▶ TEXT SECTION:
New Bankruptcy Opinion: IN RE 364 NBE CORP. – Bankr. Court, ED New York, 2015

In re: 364 N.B.E. CORP., Chapter 11, Debtor.

364 N.B.E. CORP., Plaintiff,



Case No. 13-46771 (NHL), Adv. Pro No. 13-01517 (NHL).

United States Bankruptcy Court, E.D. New York.

December 29, 2015.


NANCY HERSHEY LORD, Bankruptcy Judge.

364 N.B.E Corp. (the “Debtor”) initiated the instant adversary proceeding against defendants Edge Capital, LLC (“Edge”) and JA Funding, Inc. (“J.A.” and, together with Edge, the “Defendants”) for a determination that a certain deed-in-lieu is the equivalent of a mortgage under New York Law, or alternatively, that the recordation of the deed-in-lieu by the Defendants constituted a constructive fraudulent conveyance, voidable under the Bankruptcy Code. Previously, this Court granted the Debtor’s motion for a preliminary injunction, finding that its claims carried a likelihood of success on the merits. See Order Granting Preliminary Injunction, dated June 20, 2014, ECF No. 22-1. Subsequently, the Debtor moved for summary judgment. For the reasons set forth herein, the Court holds that the deed-in-lieu was not an instrument of conveyance, and accordingly, grants the Debtor summary judgment under section 320 of the New York Real Property Law.

I. Jurisdiction

This Court has jurisdiction over this matter pursuant to 28 U.S.C. § 1334(b), and the Eastern District of New York standing order of reference dated August 28, 1986, as amended by order dated December 5, 2012. This matter is a core proceeding under 28 U.S.C. § 157(b)(2). This decision constitutes the Court’s findings of fact and conclusions of law to the extent required by Rule 7052 of the Federal Rules of Bankruptcy Procedure (the “Bankruptcy Rules”).

II. Facts

The Debtor acquired a commercial condominium building located at 364 Myrtle Avenue, Brooklyn, New York (the “Property”). Between 2004 and 2006, to finance the development of the Property, Edge loaned the Debtor approximately $1,450,000 collateralized by mortgages on the Property. On April 18, 2006, the Debtor and Edge executed a Mortgage Consolidation, Modification and Extension Agreement (the “Consolidation Agreement”), which consolidated those loans into a single instrument.

After the Debtor defaulted on the Consolidation Agreement, the parties entered into a Loan Documents Modification Agreement, dated June 1, 2008. The Debtor defaulted on that agreement, too.

The Debtor and Edge then entered into a forbearance agreement, on March 24, 2009, whereby the Debtor acknowledged its default and that it owed Edge $1,704,958. Edge agreed that it would refrain from foreclosing on the Property, provided that the Debtor abided by the terms of the new agreement. However, the Debtor defaulted, and on April 20, 2010, Edge commenced a foreclosure action.

▶ DATA EXTRACT:
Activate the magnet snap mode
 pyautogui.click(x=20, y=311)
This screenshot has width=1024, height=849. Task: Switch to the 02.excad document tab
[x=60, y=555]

▶ THE TASKS:
**a.** In the bankruptcy opinion, rewrite the paragraph that begins "The Debtor acquired a commercial condominium building" as a short list that keeps its main facts.
**b.** Write out part of the bankruptcy opinion word for word. Begin at the words "New Bankruptcy Opinion: IN" and stop after "December 29, 2015.".
**c.** According to the bankruptcy opinion, on what date did Edge start a foreclosure action?

▶ FINAL RESULTS:
**a.**
- The Debtor acquired a commercial condominium building at 364 Myrtle Avenue, Brooklyn, New York (the Property).
- From 2004 to 2006, Edge lent the Debtor about $1,450,000 to develop the Property. Mortgages on the Property secured the loans.
- On April 18, 2006, the Debtor and Edge signed the Consolidation Agreement, which combined those loans into a single instrument.

**b.**
New Bankruptcy Opinion: IN RE 364 NBE CORP. – Bankr. Court, ED New York, 2015

In re: 364 N.B.E. CORP., Chapter 11, Debtor.

364 N.B.E. CORP., Plaintiff,



Case No. 13-46771 (NHL), Adv. Pro No. 13-01517 (NHL).

United States Bankruptcy Court, E.D. New York.

December 29, 2015.

**c.** April 20, 2010.